• What you have to do
Pick each line containing the word "globe" out of the data below.

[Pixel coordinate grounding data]
-------------------------

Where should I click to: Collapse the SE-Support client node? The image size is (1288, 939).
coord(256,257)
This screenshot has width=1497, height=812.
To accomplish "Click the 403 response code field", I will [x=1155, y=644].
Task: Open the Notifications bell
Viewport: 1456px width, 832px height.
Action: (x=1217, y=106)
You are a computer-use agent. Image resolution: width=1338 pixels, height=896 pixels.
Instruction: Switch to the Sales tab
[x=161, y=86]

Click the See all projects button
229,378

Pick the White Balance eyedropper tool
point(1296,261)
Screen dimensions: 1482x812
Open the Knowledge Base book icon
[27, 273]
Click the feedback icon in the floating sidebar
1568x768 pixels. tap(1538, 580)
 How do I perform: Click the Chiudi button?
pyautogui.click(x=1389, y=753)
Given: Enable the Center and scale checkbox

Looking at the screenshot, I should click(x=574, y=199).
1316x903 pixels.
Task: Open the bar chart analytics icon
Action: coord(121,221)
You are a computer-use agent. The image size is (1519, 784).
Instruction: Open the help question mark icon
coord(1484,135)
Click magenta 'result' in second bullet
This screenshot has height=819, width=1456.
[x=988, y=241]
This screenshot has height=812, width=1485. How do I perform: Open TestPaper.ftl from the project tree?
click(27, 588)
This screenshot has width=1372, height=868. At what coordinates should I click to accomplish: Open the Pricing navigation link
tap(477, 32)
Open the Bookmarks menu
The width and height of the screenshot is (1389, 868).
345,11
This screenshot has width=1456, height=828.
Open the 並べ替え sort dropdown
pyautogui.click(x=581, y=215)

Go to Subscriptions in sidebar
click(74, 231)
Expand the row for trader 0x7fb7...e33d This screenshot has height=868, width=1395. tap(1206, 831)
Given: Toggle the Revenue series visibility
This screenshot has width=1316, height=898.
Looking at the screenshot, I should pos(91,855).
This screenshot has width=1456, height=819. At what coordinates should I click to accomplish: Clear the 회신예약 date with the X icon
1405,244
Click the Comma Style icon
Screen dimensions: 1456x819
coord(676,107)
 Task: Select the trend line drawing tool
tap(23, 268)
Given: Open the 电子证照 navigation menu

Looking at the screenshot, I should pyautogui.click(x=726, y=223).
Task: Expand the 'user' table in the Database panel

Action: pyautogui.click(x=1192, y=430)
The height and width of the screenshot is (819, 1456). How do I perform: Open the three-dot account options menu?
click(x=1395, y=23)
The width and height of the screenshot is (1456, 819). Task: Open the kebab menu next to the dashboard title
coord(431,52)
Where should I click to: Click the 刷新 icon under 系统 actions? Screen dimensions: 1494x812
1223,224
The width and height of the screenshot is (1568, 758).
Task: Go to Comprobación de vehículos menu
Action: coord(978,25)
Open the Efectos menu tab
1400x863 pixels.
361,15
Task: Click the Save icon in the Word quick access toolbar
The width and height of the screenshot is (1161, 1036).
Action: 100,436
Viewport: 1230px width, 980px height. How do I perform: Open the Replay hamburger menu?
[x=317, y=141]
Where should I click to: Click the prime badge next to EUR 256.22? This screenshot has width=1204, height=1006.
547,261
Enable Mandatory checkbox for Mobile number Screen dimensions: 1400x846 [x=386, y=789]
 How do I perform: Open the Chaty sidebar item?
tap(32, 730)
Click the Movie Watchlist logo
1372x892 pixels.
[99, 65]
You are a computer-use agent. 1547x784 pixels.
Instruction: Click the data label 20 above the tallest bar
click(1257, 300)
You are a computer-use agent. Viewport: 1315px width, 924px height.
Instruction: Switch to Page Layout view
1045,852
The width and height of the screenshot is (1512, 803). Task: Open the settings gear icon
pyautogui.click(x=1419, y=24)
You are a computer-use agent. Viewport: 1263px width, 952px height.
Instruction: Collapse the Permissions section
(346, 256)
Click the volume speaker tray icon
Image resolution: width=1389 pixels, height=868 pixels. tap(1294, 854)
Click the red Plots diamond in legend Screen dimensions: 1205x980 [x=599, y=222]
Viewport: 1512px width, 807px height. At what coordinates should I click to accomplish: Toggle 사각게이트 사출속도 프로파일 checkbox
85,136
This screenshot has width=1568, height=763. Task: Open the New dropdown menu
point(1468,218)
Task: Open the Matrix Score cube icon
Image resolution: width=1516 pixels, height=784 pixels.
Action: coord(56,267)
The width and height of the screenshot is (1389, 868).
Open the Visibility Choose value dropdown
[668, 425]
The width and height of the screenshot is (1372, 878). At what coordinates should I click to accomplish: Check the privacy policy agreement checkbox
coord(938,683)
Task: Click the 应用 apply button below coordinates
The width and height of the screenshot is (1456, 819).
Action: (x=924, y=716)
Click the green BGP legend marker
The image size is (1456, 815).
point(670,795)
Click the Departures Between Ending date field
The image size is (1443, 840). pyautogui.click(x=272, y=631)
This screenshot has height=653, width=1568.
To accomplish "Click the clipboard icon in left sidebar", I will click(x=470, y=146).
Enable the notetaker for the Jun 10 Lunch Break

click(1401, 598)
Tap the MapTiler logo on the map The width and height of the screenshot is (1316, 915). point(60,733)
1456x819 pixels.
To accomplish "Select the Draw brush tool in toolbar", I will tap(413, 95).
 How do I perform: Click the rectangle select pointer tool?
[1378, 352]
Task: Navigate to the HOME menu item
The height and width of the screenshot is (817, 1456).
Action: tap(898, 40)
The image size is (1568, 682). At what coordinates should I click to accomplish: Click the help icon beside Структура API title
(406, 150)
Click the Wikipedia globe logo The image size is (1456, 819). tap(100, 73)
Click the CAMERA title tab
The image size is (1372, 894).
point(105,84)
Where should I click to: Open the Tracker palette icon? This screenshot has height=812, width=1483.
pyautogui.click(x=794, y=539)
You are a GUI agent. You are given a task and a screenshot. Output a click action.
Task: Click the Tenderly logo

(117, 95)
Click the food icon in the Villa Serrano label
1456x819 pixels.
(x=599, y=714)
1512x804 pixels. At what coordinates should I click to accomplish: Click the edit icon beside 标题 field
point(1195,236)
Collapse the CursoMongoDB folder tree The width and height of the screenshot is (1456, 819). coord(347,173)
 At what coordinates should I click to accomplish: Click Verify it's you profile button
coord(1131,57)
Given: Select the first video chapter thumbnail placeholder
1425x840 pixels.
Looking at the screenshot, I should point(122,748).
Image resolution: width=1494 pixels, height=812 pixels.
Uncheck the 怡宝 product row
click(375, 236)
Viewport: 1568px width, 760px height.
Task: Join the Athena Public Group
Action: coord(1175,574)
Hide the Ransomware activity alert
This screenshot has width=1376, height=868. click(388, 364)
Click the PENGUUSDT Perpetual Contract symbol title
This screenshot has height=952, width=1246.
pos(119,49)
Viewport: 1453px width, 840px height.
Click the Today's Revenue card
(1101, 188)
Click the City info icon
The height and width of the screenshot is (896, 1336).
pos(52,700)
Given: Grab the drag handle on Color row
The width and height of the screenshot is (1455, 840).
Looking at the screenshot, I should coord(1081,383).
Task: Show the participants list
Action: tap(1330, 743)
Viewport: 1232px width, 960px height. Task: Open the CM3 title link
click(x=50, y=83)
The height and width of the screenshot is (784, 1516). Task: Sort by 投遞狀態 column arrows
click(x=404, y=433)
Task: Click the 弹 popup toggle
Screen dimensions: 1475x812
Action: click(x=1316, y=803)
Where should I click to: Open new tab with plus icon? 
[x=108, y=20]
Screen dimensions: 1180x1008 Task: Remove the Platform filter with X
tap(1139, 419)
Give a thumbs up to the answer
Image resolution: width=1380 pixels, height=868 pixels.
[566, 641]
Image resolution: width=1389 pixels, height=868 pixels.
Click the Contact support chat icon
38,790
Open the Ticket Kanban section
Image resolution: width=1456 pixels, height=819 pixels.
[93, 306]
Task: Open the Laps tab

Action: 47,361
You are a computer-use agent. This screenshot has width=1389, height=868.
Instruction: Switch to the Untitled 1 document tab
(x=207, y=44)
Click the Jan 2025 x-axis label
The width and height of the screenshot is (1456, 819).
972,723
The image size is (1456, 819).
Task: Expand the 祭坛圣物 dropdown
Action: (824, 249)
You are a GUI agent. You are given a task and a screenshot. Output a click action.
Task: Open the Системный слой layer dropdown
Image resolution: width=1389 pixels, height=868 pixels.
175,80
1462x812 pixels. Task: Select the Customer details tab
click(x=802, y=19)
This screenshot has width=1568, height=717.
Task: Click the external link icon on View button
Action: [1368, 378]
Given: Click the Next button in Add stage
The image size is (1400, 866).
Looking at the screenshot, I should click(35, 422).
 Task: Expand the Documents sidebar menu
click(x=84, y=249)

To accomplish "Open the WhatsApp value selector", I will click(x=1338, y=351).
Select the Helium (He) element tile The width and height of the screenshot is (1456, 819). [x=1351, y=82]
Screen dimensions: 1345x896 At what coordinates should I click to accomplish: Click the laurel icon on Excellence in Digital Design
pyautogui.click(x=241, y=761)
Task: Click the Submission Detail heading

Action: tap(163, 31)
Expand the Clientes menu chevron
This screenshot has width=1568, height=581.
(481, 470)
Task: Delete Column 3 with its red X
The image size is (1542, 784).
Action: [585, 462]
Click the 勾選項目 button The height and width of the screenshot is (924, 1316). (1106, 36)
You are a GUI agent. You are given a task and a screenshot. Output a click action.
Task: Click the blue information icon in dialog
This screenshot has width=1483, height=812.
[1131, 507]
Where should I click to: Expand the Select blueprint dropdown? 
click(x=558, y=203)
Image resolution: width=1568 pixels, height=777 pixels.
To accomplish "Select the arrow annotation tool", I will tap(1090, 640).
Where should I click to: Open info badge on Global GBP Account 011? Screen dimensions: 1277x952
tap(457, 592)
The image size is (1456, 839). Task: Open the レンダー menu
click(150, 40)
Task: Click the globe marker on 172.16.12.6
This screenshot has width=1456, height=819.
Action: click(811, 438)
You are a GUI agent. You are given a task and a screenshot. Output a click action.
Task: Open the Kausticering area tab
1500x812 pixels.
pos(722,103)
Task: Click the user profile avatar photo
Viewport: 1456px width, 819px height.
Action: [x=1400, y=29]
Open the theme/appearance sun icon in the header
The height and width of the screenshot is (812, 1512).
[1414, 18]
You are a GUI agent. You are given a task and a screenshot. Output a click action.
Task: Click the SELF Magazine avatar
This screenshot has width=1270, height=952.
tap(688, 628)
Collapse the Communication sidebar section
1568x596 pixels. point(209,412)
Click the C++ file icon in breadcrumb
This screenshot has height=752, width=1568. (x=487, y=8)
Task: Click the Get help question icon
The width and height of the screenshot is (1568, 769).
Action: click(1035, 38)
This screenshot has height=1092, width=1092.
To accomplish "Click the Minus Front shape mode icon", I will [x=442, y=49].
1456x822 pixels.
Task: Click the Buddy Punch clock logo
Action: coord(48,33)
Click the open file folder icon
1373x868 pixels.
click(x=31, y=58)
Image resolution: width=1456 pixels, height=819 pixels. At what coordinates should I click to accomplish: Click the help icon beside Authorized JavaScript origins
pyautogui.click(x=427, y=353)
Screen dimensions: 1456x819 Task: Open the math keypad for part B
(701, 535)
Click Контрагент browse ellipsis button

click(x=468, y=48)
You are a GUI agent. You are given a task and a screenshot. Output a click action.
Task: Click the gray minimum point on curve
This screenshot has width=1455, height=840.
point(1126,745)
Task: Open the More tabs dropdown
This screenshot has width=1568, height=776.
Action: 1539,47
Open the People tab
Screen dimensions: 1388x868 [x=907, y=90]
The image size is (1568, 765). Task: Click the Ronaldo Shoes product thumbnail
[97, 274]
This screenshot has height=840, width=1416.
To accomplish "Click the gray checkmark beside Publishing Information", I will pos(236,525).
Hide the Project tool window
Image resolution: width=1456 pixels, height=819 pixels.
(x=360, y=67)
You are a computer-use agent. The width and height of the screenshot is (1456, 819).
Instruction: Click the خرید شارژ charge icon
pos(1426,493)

-------------------------

• The completed task
Click the Wikipedia globe logo The image size is (1456, 819). tap(100, 73)
Task: Click the globe marker on 172.16.12.6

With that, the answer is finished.